>>>

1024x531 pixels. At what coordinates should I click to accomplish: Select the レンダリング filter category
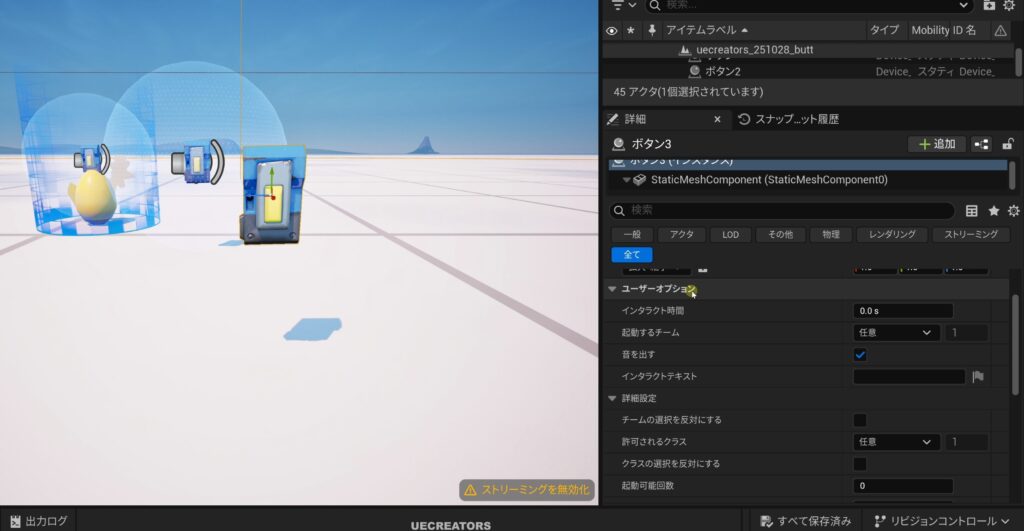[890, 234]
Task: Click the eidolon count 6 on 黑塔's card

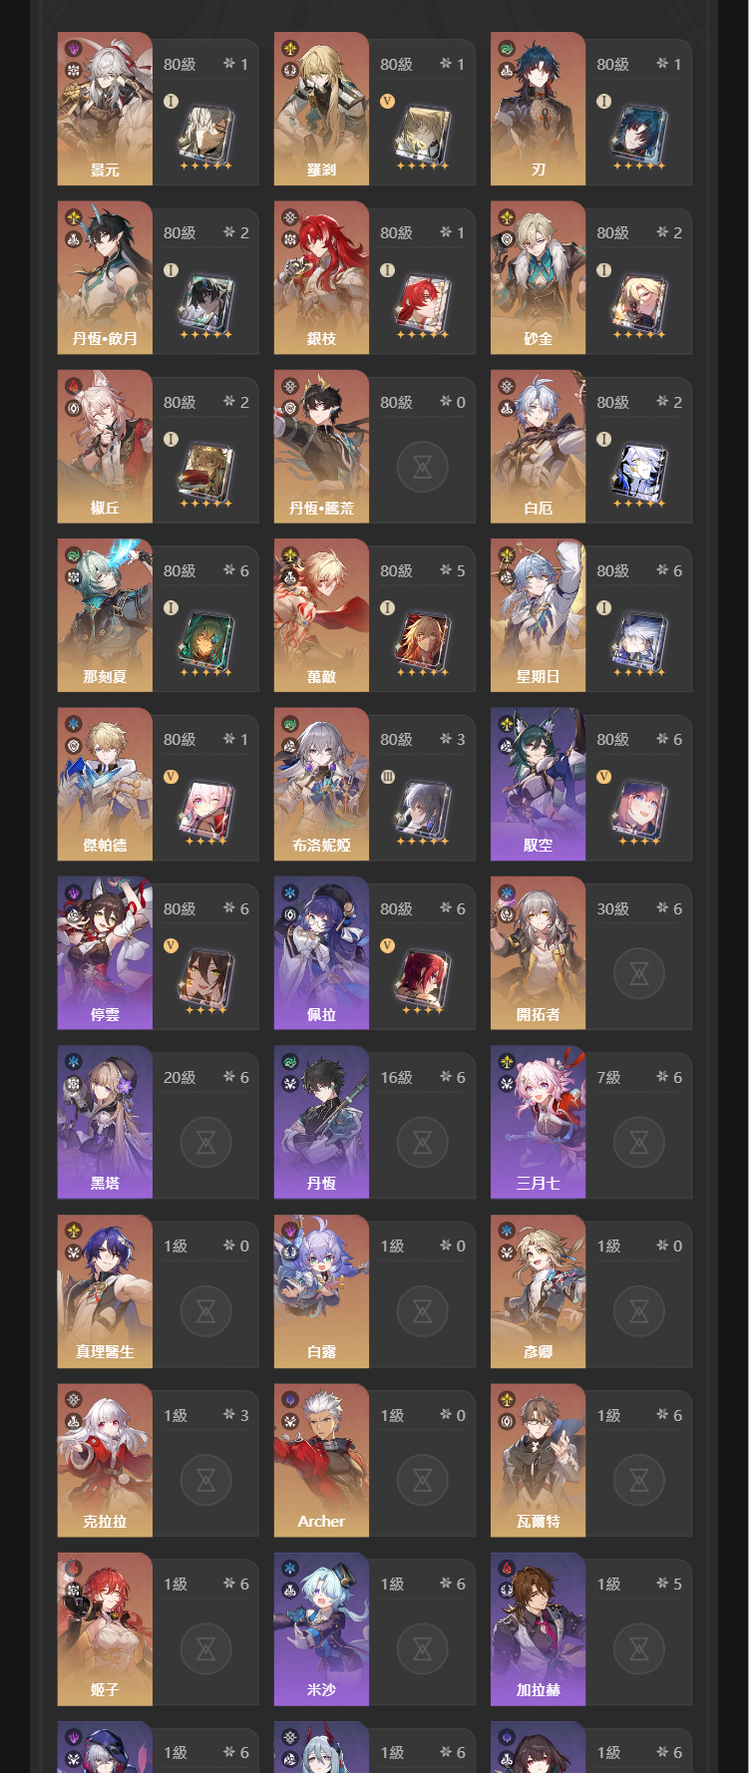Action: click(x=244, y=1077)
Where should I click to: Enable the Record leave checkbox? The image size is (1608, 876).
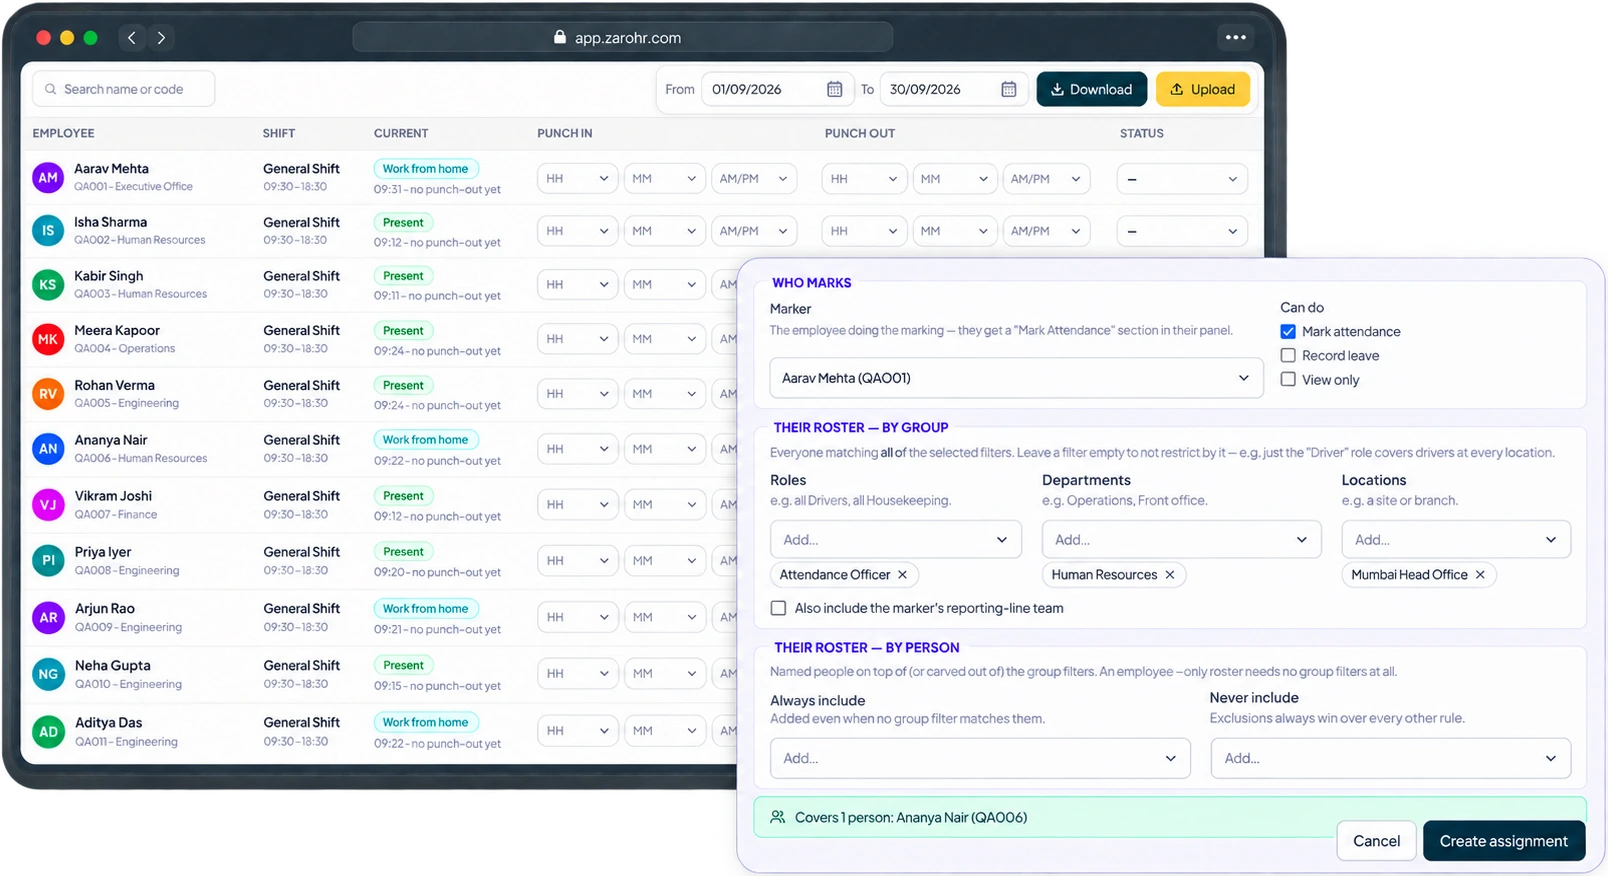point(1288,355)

<<<
>>>

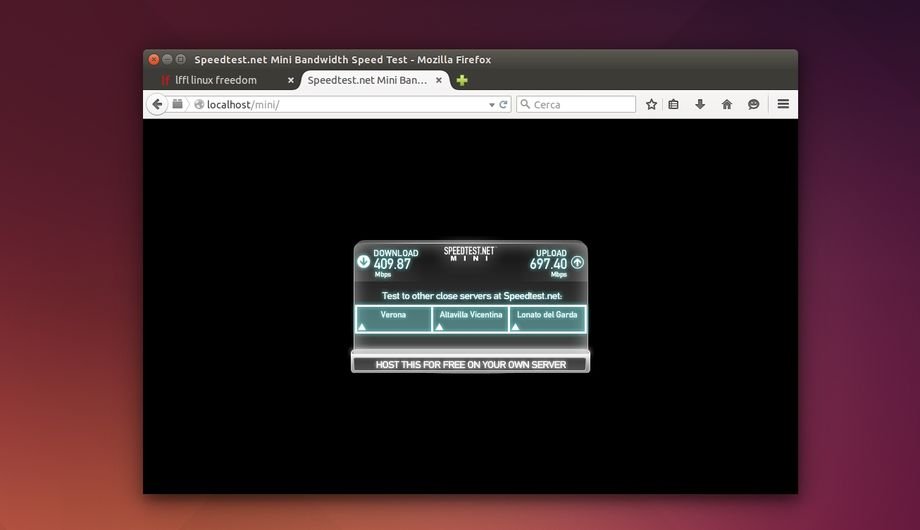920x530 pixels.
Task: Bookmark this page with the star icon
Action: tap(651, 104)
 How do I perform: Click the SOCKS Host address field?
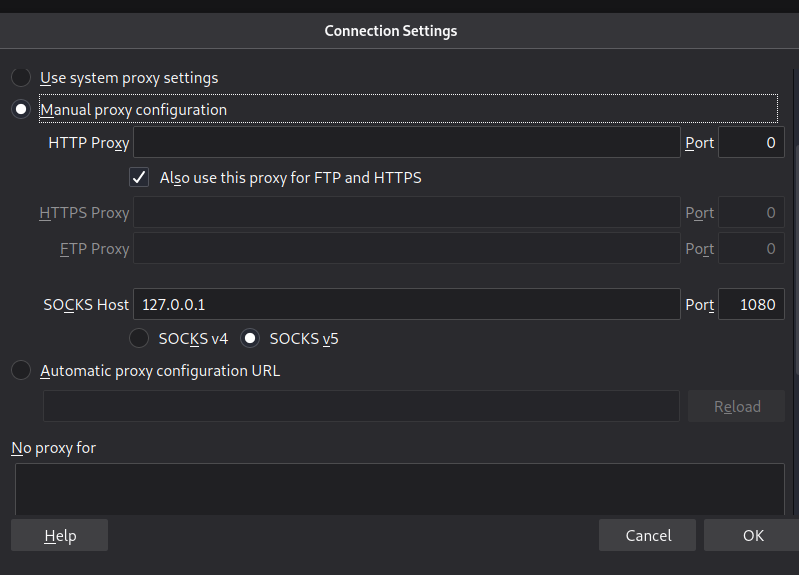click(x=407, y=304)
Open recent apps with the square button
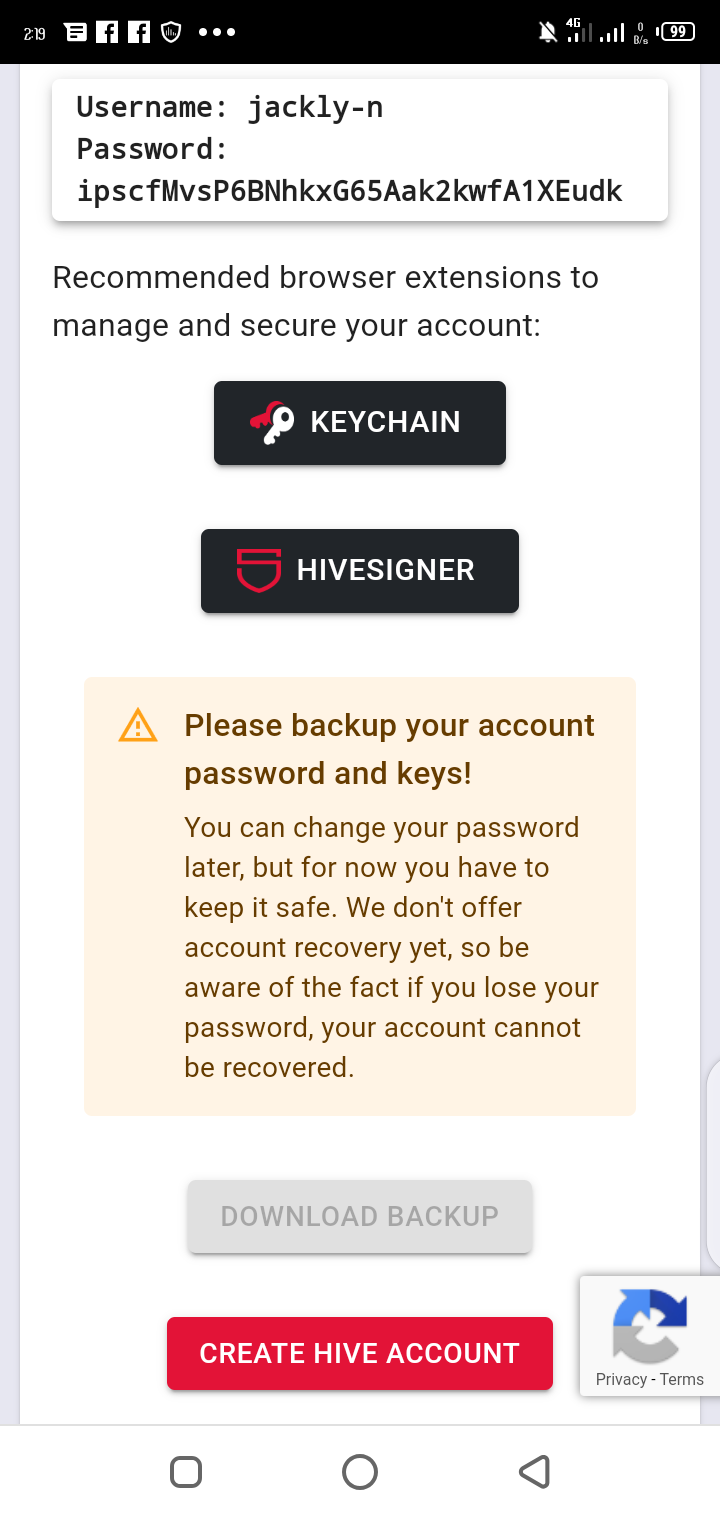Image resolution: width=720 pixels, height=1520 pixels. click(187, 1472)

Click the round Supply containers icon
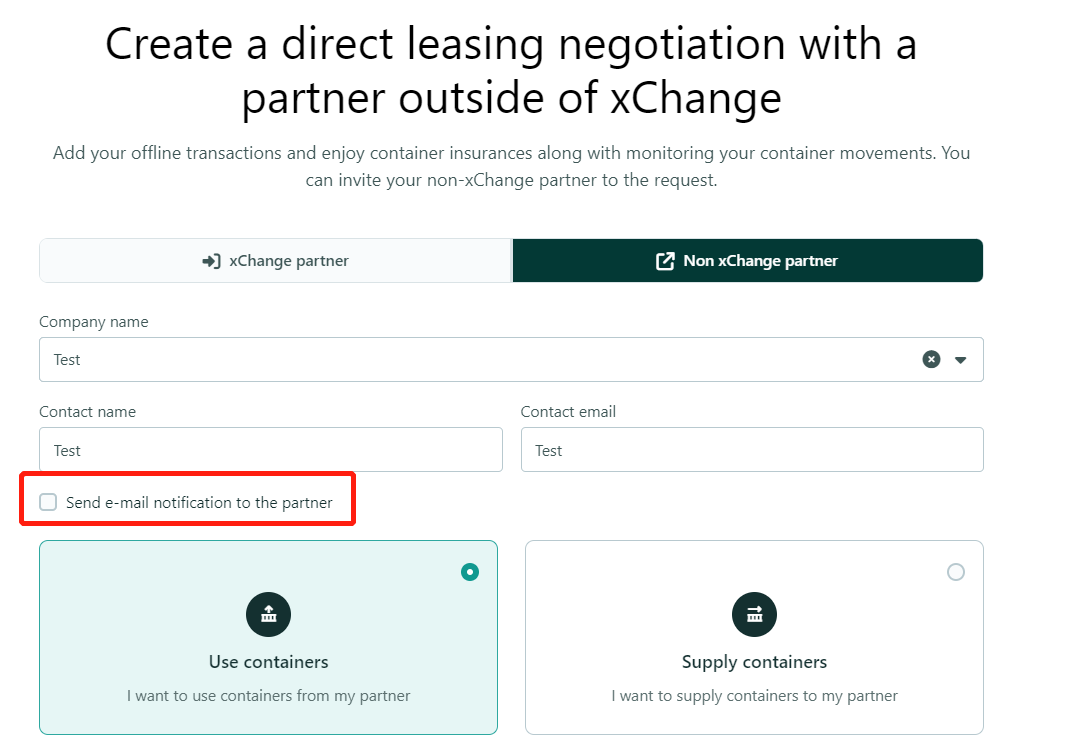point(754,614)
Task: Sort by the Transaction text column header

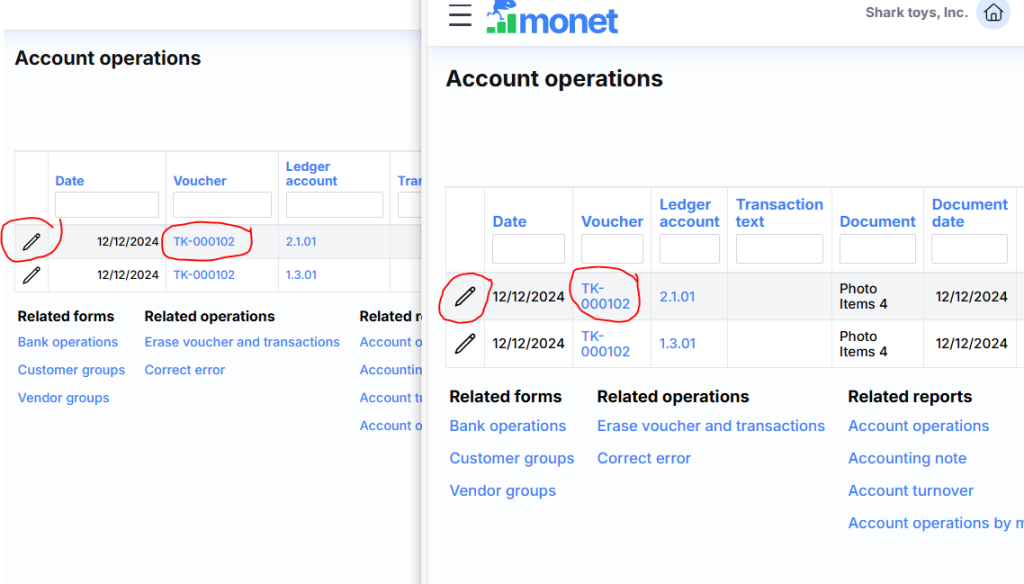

<<<

» **Work to do**
Copy the records exactly, starting at the line containing "Task: Click the eidolon count 6 on 黑塔's card" and ending at the line containing "point(1288,355)", with both of those lines included. Leave the pictures out.

» **Task response**
Task: Click the eidolon count 6 on 黑塔's card

Action: click(x=244, y=1077)
Where should I click to: Enable the Record leave checkbox? The image size is (1608, 876).
point(1288,355)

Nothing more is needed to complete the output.